# Material for the task
• • • • •

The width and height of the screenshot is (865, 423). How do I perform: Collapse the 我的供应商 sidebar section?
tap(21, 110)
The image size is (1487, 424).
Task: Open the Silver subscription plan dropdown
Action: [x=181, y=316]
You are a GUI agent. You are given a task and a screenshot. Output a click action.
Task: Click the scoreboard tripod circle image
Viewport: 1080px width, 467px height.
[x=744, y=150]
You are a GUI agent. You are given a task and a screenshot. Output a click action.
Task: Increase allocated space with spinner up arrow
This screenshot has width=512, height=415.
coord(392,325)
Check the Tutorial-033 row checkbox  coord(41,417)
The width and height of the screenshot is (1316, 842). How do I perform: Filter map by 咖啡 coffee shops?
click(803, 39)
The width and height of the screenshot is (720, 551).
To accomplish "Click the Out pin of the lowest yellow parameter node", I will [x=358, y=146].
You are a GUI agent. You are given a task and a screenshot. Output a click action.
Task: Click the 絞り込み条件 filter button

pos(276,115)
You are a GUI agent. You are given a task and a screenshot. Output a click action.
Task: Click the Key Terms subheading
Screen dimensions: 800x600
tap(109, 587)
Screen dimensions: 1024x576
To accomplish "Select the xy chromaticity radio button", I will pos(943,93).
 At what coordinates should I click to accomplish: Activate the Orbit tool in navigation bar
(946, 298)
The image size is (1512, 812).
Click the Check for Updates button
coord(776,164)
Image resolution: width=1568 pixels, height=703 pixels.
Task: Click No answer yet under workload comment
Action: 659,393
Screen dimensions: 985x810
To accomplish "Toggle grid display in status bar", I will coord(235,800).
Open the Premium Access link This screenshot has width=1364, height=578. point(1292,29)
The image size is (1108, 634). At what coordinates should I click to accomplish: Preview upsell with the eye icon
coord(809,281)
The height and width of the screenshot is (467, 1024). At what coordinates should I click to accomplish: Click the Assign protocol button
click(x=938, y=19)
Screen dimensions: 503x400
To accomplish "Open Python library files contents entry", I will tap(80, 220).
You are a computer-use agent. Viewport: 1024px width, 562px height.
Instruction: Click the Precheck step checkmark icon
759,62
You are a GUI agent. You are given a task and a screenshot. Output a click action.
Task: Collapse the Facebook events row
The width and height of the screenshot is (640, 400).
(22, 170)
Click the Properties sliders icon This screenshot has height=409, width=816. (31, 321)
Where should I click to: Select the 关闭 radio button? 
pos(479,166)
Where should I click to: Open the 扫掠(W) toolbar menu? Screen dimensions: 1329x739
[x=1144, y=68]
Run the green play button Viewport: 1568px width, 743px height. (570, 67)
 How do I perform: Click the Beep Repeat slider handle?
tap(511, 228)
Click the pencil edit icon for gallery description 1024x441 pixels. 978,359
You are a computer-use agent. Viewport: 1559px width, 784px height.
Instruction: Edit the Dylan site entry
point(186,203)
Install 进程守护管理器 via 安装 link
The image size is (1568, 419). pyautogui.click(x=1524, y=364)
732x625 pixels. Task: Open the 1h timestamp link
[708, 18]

• • • • •

# The problem
Nothing before the line holding "The height and" belongs in the answer. Repeat that line and the rest of the listing exactly.

# Answer to this exercise
The height and width of the screenshot is (467, 1024). At what coordinates should I click to accomplish: Click the Assign protocol button
click(x=938, y=19)
Screen dimensions: 503x400
To accomplish "Open Python library files contents entry", I will tap(80, 220).
You are a computer-use agent. Viewport: 1024px width, 562px height.
Instruction: Click the Precheck step checkmark icon
759,62
You are a GUI agent. You are given a task and a screenshot. Output a click action.
Task: Collapse the Facebook events row
The width and height of the screenshot is (640, 400).
(22, 170)
Click the Properties sliders icon This screenshot has height=409, width=816. (31, 321)
Where should I click to: Select the 关闭 radio button? 
pos(479,166)
Where should I click to: Open the 扫掠(W) toolbar menu? Screen dimensions: 1329x739
[x=1144, y=68]
Run the green play button Viewport: 1568px width, 743px height. (570, 67)
 How do I perform: Click the Beep Repeat slider handle?
tap(511, 228)
Click the pencil edit icon for gallery description 1024x441 pixels. 978,359
You are a computer-use agent. Viewport: 1559px width, 784px height.
Instruction: Edit the Dylan site entry
point(186,203)
Install 进程守护管理器 via 安装 link
The image size is (1568, 419). pyautogui.click(x=1524, y=364)
732x625 pixels. Task: Open the 1h timestamp link
[708, 18]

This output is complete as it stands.